Table 1. Guidelines for families: Ways to hasten recovery and to prevent a recurrence

Believe in your power to affect the outcome: you can.

Make forward steps cautiously, one at a time.

Go slow. Allow time for recovery. Recovery takes time. Rest is important. Things will get better in their own time. Build yourself up for the next life steps. Anticipate life stresses.

Consider using medication to protect your future.

A little goes a long way. The medication is working and is necessary even if you feel fine. Work with your doctor to find the right medication and the right dose. Have patience, it takes time. Take medications as they are prescribed. Take only medications that are prescribed.

Try to reduce your responsibilities and stresses, at least for the next six months or so.

Take it easy. Use a personal yardstick. Compare this month to last month rather than last year or next year.

Use the symptoms as indicators.

If they reappear, slow down, simplify and look for support and help, quickly. Learn and use your early warning signs and changes in symptoms. Consult with your family clinician or psychiatrist.

Create a protective environment

Keep it cool.
Enthusiasm is normal. Tone it down. Disagreement is normal. Tone it down too.
Give each other space.
Time out is important for everyone. It’s okay to reach out. It’s okay to say «no».

Set limits.

Everyone needs to know what the rules are. A few good rules keep things clear.

Ignore what you can’t change.

Let some things slide. Don’t ignore violence or concerns about suicide.

Keep it simple.

Say what you have to say clearly, calmly, and positively.

Carry on business as usual.

Reestablish family routines as quickly as possible. Stay in touch with family and friends.

Solve problems step by step.

In the early intervention version, the clinicians build education and information-sharing on each patient and family’s unique and evolving experience, as assessed during the engagement process. Psychosis is defined as a reversible, treatable condition, like diabetes. The core problem is presented as an unusual sensitivity to sensory stimulation, prolonged stress and strenuous demands, rapid change, complexity, social disruption, illicit drugs and alcohol, and negative emotional experience. As for blame and assigning fault, the clinicians take an important position: neither the patient nor the family caused that sensitivity. Whatever the underlying biological cause might be, it is part of the person’s physical personhood, with both advantages and disadvantages. Families are explicitly urged not to blame themselves for this vulnerability.

The Re-entry Phase

Following the workshop the clinicians begin meeting twice monthly with the families and patients in the multiple family group format. The goal of this stage of the treatment is to plan and implement strategies to cope with the vicissitudes of a person recovering from an acute episode of psychosis or to facilitate recovery from the prodromal state. Major content areas include treatment compliance, stress reduction, buffering and avoiding life events, avoiding street drugs and/or alcohol, lowering of expectations during the period of negative symptoms and a temporary increase in tolerance for these symptoms. Two special techniques are introduced to participating members as supports to the efforts to follow family guidelines: formal problem solving and communications skills training (Falloon, Boyd, & McGill, 1984).
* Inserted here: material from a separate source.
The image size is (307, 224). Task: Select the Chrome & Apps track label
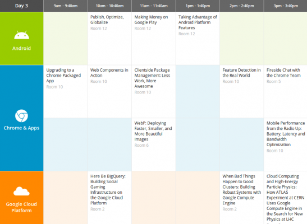21,128
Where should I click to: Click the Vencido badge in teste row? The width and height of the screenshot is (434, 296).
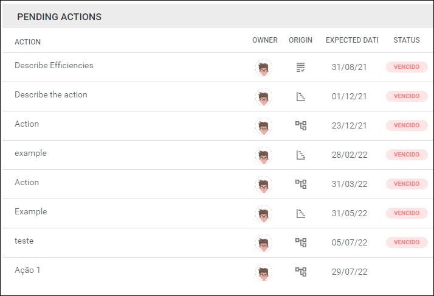[407, 242]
Social and Vocational Rehabilitation

Approximately one year following initiation of treatment or an acute episode, most patients begin to evidence signs of a return to spontaneity and active engagement with those around them. This is usually a sign that the negative symptoms are diminishing and the patient can now be challenged more intensively. The focus of this phase deals more specifically with his/her rehabilitative needs, addressing the three areas of functioning in which there are the most common deficits: social skills, academic challenges and the ability to get and maintain employment.

Multifamily Groups

These groups address elements of expressed emotion, social isolation, stigmatization and burden directly by education, training and modeling. Some of this effort focuses on modulating emotional expression and clarifying and simplifying communication. However, much of the effectiveness of the approach results from increasing the size and density of the social network, by reducing the experience of being stigmatized, by providing a forum for mutual aid, and by providing an opportunity to hear similar experiences and to find workable solutions.
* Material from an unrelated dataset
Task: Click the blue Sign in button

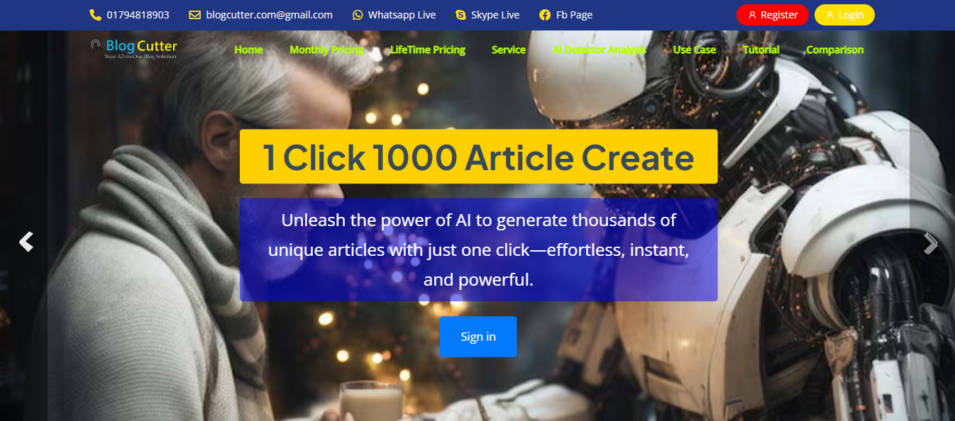Action: (x=478, y=337)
A stable membership of from five to seven families meets with two clinicians on a bi-weekly basis usually for one to three years following the onset of an initial episode of psychosis; all family members would have participated in an educational workshop. Unless psychotic, the patients also attend the group, although the decision to do so is based upon the patient’s mental status and susceptibility to the amount of stimulation such a group occasionally engenders. Each session lasts for 1 ½ hours.

A Case Example

The multifamily group approach often provides opportunities for patients to break through seemingly intractable problems that are limiting their options in living. Although the initial stage of work in the psychoeducational framework is focused on preventing relapse and overcoming symptoms, the second phase is explicitly focused on achieving the life goals of the patient, with the family’s and the group’s assistance. The case presented here illustrates how the PMFG promotes functional recovery, almost always by proceeding in small steps, carefully thought through in the problem-solving process with input from many – and often all – members of the group.

R. is a woman in her mid-20s with a serious mental illness that is presently stable. She tries to take good care of herself and to stay on her medication regimen. Although she lives alone, her mother attends the MFG with her regularly. She has recently started working 20 hours a week as a caretaker for severely mentally retarded adults in a group home. So far, she likes the training and the work, but feels she cannot remember all of the information that she is receiving. This experience is starting to make her feel stressed and inadequate. Although she is working closely with an employment specialist, she does not want on-site supervision or to disclose her illness to her employer. She is wondering what she can do to feel less stressed and more in control of the situation while learning a new skill. The group process addressing this conflict was as follows:

Step 1: What is the problem?

How can R. receive support with her training and best approach her job in order to be successful?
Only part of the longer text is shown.